ClientEarth, an environmental law charity that has held shares in Shell since 2016, wants to hold Shell’s board members legally and personally accountable for failing to adopt to a strategy that truly aligns with the 2015 Paris climate agreement. ClientEarth has been a Shell shareholder for the purposes of gaining investor information and voting rights in the company.

“Shell is seriously exposed to the physical and transitional risks of climate change, yet its climate plan is fundamentally flawed,” said ClientEarth lawyer Paul Benson in a statement. He added that if the company is promising to abide to the Paris agreement when it actually isn’t, “then there is a risk of misleading investors and the market at large.”
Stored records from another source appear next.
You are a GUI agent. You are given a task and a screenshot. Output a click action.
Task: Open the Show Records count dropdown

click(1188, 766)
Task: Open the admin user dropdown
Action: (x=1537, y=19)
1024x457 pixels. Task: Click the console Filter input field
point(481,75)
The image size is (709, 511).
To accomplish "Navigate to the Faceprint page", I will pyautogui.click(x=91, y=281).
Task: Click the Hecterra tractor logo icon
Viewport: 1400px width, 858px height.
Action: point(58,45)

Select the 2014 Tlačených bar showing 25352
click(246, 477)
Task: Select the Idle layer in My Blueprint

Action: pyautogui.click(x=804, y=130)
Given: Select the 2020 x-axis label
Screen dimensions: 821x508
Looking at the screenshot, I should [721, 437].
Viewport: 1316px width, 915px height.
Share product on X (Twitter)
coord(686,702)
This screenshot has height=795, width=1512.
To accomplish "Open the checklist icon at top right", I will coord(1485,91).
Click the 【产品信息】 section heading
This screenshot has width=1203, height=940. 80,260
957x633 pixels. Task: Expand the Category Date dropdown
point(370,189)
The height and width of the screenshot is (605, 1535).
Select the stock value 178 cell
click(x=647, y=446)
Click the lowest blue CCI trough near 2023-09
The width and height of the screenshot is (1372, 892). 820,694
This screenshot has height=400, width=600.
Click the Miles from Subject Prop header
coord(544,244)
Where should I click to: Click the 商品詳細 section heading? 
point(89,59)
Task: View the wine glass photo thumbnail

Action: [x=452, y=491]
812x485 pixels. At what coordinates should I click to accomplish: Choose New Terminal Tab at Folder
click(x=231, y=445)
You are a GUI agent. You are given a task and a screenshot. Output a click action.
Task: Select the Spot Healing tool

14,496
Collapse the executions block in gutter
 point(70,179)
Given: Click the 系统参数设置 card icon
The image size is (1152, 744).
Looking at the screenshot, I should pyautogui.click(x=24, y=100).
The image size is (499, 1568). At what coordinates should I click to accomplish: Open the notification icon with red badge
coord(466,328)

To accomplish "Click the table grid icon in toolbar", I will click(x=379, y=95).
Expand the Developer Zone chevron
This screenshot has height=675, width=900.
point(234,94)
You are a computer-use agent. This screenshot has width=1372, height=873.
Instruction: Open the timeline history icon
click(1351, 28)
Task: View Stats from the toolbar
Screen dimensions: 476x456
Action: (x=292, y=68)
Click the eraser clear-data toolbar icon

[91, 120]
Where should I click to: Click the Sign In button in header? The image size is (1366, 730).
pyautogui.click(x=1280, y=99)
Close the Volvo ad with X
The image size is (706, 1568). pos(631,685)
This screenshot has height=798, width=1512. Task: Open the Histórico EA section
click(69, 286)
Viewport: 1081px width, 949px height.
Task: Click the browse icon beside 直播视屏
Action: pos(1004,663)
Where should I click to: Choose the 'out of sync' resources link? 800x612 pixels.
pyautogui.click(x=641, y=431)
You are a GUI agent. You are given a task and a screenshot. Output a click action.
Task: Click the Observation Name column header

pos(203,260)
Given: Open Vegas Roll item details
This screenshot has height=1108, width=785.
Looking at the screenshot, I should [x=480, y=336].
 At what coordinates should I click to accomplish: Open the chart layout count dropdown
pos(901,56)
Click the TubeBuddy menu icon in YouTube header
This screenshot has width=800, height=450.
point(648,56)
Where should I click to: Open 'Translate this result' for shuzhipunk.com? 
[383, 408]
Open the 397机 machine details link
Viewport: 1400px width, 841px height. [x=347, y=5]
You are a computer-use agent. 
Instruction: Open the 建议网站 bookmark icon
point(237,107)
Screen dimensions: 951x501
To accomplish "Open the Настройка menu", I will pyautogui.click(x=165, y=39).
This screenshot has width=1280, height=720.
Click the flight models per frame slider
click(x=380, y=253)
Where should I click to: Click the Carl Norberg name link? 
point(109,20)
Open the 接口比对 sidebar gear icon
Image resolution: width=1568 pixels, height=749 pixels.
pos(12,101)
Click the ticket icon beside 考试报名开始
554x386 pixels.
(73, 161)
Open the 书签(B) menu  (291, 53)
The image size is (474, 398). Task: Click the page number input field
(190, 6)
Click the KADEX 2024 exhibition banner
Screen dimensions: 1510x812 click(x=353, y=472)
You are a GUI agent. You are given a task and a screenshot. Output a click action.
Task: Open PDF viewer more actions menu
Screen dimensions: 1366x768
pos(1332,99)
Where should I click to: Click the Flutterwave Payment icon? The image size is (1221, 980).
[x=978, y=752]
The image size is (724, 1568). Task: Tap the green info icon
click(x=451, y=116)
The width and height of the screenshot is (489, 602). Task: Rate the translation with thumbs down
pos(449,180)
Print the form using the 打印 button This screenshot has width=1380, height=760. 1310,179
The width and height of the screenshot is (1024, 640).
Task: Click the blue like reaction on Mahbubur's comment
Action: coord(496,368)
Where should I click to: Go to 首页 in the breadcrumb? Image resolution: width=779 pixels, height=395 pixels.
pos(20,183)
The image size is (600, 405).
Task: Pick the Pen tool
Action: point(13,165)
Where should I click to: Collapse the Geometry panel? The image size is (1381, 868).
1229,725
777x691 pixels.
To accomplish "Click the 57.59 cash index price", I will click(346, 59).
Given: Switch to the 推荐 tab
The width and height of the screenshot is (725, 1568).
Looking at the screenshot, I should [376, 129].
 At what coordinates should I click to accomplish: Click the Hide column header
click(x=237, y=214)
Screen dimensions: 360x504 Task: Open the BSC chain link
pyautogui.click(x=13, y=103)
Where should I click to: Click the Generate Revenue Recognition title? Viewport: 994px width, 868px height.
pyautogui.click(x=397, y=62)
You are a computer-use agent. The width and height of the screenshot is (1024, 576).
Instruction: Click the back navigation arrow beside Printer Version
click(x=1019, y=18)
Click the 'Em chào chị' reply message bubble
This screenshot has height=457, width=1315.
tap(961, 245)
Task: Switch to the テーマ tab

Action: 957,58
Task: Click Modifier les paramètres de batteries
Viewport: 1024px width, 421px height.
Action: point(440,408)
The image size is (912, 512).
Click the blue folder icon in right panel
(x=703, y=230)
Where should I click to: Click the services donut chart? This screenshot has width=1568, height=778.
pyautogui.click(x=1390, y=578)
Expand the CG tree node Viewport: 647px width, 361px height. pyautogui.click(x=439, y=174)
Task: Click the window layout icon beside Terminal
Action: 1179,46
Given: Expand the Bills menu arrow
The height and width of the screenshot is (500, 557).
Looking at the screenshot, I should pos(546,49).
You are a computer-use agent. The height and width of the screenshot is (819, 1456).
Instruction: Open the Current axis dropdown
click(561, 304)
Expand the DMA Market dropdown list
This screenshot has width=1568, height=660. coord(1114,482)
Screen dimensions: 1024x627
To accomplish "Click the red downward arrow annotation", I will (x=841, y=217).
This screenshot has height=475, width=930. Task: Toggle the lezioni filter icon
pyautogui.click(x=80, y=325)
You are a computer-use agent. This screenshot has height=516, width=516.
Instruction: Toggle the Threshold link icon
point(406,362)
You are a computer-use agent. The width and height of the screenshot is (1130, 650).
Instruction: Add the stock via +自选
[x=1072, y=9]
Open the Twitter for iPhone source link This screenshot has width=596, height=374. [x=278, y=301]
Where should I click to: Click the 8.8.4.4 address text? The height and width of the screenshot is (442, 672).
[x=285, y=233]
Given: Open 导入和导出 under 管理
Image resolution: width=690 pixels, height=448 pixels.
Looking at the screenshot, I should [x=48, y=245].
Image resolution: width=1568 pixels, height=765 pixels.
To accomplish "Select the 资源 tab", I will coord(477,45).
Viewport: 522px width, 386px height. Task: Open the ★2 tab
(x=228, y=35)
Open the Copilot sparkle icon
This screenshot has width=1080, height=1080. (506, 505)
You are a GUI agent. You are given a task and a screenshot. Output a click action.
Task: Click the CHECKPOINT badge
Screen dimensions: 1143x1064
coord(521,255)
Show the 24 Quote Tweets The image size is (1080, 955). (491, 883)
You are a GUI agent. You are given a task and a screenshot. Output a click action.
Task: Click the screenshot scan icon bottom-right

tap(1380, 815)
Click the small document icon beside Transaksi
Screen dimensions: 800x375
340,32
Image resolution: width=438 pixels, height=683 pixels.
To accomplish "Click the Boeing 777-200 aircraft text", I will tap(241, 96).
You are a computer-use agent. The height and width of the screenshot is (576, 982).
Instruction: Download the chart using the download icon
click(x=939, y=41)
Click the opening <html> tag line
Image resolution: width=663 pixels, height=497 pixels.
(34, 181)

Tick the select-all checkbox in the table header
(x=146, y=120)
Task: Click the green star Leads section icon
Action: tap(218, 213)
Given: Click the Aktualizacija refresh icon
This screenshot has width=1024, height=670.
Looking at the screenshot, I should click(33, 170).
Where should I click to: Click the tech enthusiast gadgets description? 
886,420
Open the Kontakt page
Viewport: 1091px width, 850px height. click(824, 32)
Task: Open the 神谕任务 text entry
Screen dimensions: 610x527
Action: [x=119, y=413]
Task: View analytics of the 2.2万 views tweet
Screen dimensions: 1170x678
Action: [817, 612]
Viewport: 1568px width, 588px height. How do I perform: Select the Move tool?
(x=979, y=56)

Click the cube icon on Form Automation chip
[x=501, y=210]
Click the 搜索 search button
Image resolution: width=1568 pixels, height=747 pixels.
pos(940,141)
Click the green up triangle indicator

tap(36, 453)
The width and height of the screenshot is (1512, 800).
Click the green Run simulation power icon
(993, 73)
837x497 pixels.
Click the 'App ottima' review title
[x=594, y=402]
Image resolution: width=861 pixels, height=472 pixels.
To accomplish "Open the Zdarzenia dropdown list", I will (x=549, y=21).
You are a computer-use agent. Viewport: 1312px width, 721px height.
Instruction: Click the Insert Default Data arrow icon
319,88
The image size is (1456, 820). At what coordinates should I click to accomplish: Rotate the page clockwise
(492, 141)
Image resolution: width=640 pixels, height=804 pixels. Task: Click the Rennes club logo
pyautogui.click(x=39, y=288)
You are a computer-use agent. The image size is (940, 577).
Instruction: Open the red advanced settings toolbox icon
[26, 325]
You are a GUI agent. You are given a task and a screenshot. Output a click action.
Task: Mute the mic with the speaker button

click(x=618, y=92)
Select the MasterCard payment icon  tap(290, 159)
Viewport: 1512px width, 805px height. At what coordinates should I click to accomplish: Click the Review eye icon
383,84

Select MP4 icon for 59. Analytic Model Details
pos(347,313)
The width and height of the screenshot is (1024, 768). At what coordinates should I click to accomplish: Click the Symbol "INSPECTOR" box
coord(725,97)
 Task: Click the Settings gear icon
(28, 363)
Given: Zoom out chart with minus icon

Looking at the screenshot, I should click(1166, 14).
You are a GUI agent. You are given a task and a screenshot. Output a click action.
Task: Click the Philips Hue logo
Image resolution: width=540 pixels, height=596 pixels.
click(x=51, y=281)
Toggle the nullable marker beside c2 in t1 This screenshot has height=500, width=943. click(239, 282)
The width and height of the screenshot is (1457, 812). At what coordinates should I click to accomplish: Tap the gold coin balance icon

ClientEarth says Shell’s commitments are not consistent with the Paris Agreement to stop the rise in temperature above 1.5C above pre-industrial levels and argue that if the company does not act, Shell’s directors are in breach of their obligations under the U.K. Companies Act to “act in a way that promotes the company’s success”. ClientEarth is encouraging other institutional investors to join its claim ahead of Shell’s annual meeting in May.

ClientEarth has a strong record of winning climate-related cases, winning three High Court rulings in the U.K. already where the litigation is due to take place.

And if that doesn’t worry Shell, its recent history should. In May 2021, Shell lost in a landmark ruling in the Dutch Hague court brought by Friends of the Earth and over 17,000 co-plaintiffs, where the company was accused of being partly responsible for climate change and was ordered to reduce its emissions by 45% by 2030 compared with 2019 levels.

“The longer the board delays, the more likely it is that the company will have to execute an abrupt ‘handbrake turn’ to retain commercial competitiveness and meet the challenges of inevitable regulatory developments,” said Benson.

Delayed rulings

Shell has appealed against the landmark ruling in the Dutch court, arguing that it cannot be responsible for its scope 3 emissions, otherwise known as the carbon emitted from the oil and other products it sells, particularly when governments are doing little to curb consumer demand.

Shell has instead implemented its “energy transition strategy”—committing to cutting its carbon intensity of its scope 3 emissions by 20% by 2030 and 45% by 2035, compared with a 2016 baseline but not a reduction in absolute emissions or net carbon footprint emission intensity metric, which would require the oil company to drill less oil.

According to analyst research from Global Climate Insights from last year, Shell is far from its promised 45% reduction. Under its current strategy, the analysts predict a 4% rise in net emissions by 2030.

Climate litigator Roger Cox, who led the Dutch case against Shell last year, said in the FT that the effort by a shareholder to hold board directors personally accountable was a kind of “paradigm shift” in how society views corporate responsibility for climate change.

In response to ClientEarth’s decision to litigate against other members of the board, Shell said the company was delivering on its global strategy that supported the Paris Agreement. It added “addressing a challenge as big as climate change requires action from all quarters. The energy supply challenges we are seeing underscore the need for effective, government-led policies to address critical needs such as energy security while decarbonising our energy system.”

It succinctly added, “These challenges cannot be solved by litigation.”